[EXTRACT PROVIDED]
□ □ □ □
In P1 Rosberg was a quarter of a second up on Hamilton, who was narrowly in front of Ricciardo. Raikkonen, Vettel and Kvyat followed, with Verstappen, Sainz, Perez and Bottas rounding out the top 10.

In P2, Rosberg was again faster than Hamilton by a clear margin (three-tenths). Ricciardo was next, half a second down the road but a fair bit ahead of Kvyat, Raikkonen and Hulkenberg. Grosjean, Ericsson, Nasr and Vettel were next up.

Whilst watching the P2 summary video I heard that the Sauber now has the 2015 Ferrari engine for the first time, which may mean Sauber could be value for reaching Q3. Something to keep an eye on. [NB the Williams weren’t really playing in practice 1 and 2, so worth bearing their pace in mind].

The second practice session was more notable for Rosberg suffering a strange incident. For no apparent reason his rear right tyre decided exploding would be an appropriate course of action. It was reminiscent of when Hamilton’s tyre exploded at the British Grand Prix [I think] in 2013. However, it’s the first such incident since Pirelli rushed changes that season to make tyres more robust, so may have just been a freak incident.

The McLarens have substantial penalties due to engines. Verstappen also has a 10 place grid penalty.

Third practice was quite different, with Hamilton half a second up on his team mate. Vettel and Raikkonen were next, with Perez impressive in 5th. Ricciardo and Kvyat follow, with Hulkenberg, Bottas and Massa rounding out the top 10.

Potential qualifying bets:
Force India Q3
Vettel top 3

The two Force India drivers were a paltry 1.34 to reach Q3. Whilst I think both stand a good chance, it’s pretty tight and I wouldn’t be surprised if Williams, Red Bull and Toro Rosso are hot on the heels of Mercedes and Ferrari.

Vettel was 1.86 on Betfair to be top 3. Hmm. Not enough to tempt.

So, no bet on qualifying.

My guess is a two by two start (Mercedes, led by Hamilton, then the second row occupied by Ferrari). After that, it could be very competitive.

It may be worth laying whoever gets pole to lead lap 1, for two reasons. Firstly, the new start procedure may mean they get swamped. Secondly, it’s happened in the past that the lead car gets passed on the straight on lap 1. Pirelli believe it will be a 2 stop race. Laying the McLarens to finish may also be wise, but that’s something to consider in the pre-race piece.


Morris Dancer

Monday, 3 August 2015

2015 Mid-season Review

It’s been a bit of an odd first half of a season. Counter-intuitively, I’m actually slightly ahead on every measure (going by race weekends to date). Qualifying and race days are all slightly green.
□ □ □ □
(Rows from a dataset)
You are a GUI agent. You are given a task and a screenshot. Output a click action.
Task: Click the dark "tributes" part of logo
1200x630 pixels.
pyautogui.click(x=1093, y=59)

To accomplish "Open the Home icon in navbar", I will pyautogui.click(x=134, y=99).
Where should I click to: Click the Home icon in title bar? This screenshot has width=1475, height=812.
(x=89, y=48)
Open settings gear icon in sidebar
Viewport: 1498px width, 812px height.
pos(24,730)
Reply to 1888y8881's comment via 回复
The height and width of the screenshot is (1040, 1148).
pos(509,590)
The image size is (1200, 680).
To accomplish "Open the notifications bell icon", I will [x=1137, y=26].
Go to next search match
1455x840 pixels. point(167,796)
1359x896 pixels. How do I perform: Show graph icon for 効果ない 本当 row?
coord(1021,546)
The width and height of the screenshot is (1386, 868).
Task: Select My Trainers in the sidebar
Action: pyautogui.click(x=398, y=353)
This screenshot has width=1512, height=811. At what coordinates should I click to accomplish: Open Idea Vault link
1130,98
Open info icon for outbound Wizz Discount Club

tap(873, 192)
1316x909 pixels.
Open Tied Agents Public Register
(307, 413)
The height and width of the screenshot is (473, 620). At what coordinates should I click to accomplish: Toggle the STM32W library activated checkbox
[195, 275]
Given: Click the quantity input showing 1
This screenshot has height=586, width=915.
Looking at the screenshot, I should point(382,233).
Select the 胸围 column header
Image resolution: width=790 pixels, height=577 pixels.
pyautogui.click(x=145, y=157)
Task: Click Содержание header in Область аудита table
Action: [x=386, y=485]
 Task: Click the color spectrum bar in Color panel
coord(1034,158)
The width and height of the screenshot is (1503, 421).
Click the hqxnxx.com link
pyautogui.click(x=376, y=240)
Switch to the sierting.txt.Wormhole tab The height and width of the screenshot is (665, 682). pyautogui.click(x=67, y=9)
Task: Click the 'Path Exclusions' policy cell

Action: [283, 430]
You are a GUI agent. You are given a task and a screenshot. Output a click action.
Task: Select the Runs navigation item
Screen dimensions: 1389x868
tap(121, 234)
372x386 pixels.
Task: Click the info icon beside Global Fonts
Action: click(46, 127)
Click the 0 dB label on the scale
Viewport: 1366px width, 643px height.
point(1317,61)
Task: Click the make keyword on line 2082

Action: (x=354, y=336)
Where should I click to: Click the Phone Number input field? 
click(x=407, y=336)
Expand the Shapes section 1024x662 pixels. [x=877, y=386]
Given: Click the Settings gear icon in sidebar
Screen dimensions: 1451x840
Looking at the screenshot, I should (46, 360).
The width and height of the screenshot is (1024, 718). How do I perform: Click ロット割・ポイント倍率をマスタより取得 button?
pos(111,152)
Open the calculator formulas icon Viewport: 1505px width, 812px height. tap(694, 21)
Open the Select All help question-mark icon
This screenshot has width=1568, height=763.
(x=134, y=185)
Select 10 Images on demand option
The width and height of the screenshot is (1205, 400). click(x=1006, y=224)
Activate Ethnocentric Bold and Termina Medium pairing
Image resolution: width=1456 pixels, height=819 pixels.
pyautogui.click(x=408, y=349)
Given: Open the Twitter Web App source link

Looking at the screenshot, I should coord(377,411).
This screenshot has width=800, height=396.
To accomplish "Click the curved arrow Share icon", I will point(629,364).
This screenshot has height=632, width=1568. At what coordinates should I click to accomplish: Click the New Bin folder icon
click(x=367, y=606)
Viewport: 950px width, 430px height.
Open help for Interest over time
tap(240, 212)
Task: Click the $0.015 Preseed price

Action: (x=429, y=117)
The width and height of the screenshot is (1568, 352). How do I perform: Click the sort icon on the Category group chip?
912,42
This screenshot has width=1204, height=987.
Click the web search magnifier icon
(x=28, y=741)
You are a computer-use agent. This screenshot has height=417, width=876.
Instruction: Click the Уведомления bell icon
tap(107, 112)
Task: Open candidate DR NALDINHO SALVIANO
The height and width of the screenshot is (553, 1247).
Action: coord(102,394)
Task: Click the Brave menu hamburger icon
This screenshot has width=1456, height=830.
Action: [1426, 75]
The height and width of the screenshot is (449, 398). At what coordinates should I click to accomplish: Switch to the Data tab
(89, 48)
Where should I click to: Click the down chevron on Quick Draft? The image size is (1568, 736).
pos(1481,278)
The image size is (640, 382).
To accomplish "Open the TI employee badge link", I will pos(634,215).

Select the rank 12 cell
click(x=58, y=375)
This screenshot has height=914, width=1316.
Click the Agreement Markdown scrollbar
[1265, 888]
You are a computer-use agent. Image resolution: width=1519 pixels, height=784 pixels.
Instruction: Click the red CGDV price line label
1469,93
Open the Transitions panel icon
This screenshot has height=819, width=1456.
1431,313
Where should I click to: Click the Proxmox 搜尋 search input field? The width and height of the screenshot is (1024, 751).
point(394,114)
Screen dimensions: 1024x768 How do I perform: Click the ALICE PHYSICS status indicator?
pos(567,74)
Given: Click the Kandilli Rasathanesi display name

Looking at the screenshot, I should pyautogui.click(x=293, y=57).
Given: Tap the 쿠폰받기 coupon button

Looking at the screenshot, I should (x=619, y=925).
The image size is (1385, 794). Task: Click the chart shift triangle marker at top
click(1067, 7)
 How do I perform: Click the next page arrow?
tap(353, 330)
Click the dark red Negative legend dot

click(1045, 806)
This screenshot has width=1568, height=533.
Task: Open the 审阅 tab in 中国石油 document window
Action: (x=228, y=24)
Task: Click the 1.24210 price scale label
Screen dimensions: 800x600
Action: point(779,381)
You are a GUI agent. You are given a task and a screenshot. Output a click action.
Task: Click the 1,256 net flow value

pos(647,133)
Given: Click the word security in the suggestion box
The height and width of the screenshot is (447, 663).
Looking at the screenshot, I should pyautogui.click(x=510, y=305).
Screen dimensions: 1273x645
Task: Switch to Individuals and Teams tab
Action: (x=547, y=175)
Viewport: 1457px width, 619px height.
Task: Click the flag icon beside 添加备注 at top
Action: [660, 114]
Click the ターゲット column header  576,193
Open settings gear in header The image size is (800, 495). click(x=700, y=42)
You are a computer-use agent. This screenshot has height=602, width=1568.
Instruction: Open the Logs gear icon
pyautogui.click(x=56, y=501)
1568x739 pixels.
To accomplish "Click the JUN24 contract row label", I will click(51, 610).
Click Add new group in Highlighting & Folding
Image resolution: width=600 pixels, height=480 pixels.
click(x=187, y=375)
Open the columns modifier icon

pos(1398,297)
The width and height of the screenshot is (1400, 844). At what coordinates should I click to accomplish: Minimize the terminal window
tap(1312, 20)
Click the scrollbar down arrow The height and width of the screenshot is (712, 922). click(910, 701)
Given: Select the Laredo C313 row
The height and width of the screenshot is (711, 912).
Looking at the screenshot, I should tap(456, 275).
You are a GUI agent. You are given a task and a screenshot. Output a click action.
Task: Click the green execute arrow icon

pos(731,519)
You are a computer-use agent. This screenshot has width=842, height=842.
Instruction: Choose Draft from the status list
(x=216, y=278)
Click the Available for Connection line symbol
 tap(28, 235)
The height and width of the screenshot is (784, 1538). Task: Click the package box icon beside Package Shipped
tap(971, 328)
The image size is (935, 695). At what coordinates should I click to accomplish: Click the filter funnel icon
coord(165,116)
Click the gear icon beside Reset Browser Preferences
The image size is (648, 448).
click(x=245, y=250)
□ □ □ □
[EXERCISE REQUIREMENTS]
Continue the Formula One blog extract from its final sentence. These rows have no connection to the Formula One blog extract.

[TASK RESPONSE]
Given the first six races were red (often marginally, but still) that’s quite pleasing. I think I suffered a little misfortune early on, which turned results (that might’ve otherwise been green) red, although I judged some things wrong too.

The three races before Hungary were a delightful patch of sound judgement and good fortune which meant I got 7/8 bets correct, including the best race weekend since Monza 2009 (on a hedged basis). Hungary was a double red weekend, one bet failing due to ill judgement, the other to ill fortune.

Things feel like they’re on a fairly even keel now. Although the pattern’s been extreme, H1 2015 has followed the traditional route of me being rubbish early on and then starting to get things right around the middle of the year.



In performance terms, Mercedes has been dominant throughout. On the two occasions the team failed to win, one was partly down to strategic cock-up, the other due to a bad start and small driver errors. On pace, the Silver Arrows maintain an almost comical degree of superiority. Hamilton is a strong favourite to win the title, but Rosberg is close enough that it’s not a certainty.

Things are more interesting behind them, however.

Ferrari has generally been best of the rest, although on slippery high speed tracks the Williams probably has the edge over the Prancing Horse. I was quite surprised that Red Bull were so competitive in Hungary (but for the contact with Rosberg, Ricciardo may have won the race). It’ll be interesting to see if that was due to a performance improvement or simply the aerodynamic nature of the circuit lending itself to the car.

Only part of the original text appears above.